Evaluation of caspase 9 expression
Initially, we considered whether D(−) lentiginosine, in addition to inducing the expression and activation of caspase 8 and 3 (Macchi et al.16), was also able to induce expression of caspase 9, one of the key enzymes of the intrinsic pathway. To this purpose, the different cell lines were preliminarily subjected to dose-effect experiments, to ascertain their susceptibility to apoptosis following 18 h of treatment with D(−)lentiginosine, as expected by our previous studies. In fact, the percentage of hypodiploid nuclei, as assayed by propidium iodide staining, ranged from 50% for MOLT-3 and HT-29 cells to 20% for SH-SY5Y cells following treatment with 100 μM D(−)lentiginosine (data not shown). We chose 100 μM as a suitable concentration to study the effect of D(−)lentiginosine on signalling involved in the apoptotic intrinsic pathway. Caspase 9 expression was assessed through immunoblot analysis in MOLT-3, SH-SY5Y and HT-29 cells after treatment with 100 μM D(−)lentiginosine for 3 and 18 h (Figure 1). Figure 1, panel a, shows western blots obtained in one representative experiment of the three independent performed. Caspase 9 was clearly induced after 3 h of treatment and further increased after 18 h. Densitometry analysis of western blots provides quantitative results shown in panel b of Figure 1, where cumulative values of the three experiments are expressed as OD-Bkg/mm2 × 103 (mean±S.D.) with respect to control cells. Expression of caspase 9 was highly significantly increased in all cell lines assayed in comparison with control cells as early as after 3 h of treatment. After 18 h of treatment, caspase 9 expression was further increased in all cell lines. A noticeable, but not statistically significant, increase in caspase 9 expression was also observed in SH-SY5Y and HT-29 control cells kept in culture for 18 h in comparison with those kept in culture for 3 h.

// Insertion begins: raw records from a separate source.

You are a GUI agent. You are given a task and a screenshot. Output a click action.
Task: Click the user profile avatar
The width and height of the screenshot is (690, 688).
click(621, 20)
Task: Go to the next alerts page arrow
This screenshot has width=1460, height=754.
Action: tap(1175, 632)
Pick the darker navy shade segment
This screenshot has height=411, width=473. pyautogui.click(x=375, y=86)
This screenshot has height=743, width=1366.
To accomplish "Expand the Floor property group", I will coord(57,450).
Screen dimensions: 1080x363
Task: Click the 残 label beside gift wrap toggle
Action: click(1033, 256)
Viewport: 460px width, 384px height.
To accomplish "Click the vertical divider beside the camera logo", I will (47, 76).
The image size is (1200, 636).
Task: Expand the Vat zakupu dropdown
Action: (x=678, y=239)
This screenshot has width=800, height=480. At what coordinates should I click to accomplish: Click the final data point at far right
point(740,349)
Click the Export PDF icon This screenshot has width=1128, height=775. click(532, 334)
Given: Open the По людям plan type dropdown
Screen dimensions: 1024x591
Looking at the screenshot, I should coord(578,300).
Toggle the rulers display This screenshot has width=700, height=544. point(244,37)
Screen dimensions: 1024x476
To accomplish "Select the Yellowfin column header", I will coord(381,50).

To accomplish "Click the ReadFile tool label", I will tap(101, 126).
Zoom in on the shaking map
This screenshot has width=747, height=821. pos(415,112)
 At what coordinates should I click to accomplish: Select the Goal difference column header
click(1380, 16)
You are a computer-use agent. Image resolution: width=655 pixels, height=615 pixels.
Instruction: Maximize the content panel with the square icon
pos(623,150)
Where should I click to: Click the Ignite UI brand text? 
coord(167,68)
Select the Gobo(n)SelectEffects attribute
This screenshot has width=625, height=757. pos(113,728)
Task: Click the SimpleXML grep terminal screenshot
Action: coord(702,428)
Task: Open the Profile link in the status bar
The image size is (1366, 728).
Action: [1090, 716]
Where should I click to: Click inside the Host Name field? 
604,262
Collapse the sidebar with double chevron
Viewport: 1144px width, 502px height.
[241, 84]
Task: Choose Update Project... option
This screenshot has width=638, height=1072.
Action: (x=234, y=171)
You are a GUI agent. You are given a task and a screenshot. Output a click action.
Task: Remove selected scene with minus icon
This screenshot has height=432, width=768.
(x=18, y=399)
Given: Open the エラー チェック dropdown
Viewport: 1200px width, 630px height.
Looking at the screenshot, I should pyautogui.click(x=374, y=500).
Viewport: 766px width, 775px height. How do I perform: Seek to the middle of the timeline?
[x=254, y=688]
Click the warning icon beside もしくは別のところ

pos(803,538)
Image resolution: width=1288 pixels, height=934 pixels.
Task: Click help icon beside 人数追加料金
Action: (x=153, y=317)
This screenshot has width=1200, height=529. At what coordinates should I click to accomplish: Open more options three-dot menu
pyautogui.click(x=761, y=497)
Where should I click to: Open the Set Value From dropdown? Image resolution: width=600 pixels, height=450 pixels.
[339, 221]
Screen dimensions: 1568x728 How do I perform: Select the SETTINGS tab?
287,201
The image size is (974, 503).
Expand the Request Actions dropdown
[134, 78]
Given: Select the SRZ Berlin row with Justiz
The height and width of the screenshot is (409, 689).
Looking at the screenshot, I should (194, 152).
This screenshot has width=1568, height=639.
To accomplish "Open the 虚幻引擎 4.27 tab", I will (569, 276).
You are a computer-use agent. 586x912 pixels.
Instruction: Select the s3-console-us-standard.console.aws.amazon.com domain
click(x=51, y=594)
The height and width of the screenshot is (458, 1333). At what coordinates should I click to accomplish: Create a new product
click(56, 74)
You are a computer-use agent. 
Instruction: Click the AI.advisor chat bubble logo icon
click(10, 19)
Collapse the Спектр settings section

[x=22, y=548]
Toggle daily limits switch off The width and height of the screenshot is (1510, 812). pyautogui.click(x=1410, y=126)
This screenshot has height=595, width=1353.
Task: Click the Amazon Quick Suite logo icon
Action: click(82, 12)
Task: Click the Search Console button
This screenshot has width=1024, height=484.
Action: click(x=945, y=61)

We then decided to investigate the apical signalling known to control caspase 9 activation. One main regulator of caspase 9 activation is cytochrome c. We measured the release of cytochrome c following treatment of MOLT-3, SH-SY5Y and HT-29 cells with D(−)lentiginosine at 100 μM for 3 and 18 h. Cytochrome-c production was assayed by enzyme-linked immunosorbent assay (ELISA) and the results are shown in Figure 2. The results are the cumulative mean values of three independent experiments. After 3 h of treatment, a noticeable, but not significant, increase in cytochrome c occurred in all the three cell lines. After 18 h of treatment the release of cytochrome c was highly significantly increased by 2.3 folds in MOLT-3 and HT-29 cells and by 2.6 folds in SH-SY5Y cells, respectively, in comparison with respective control cells.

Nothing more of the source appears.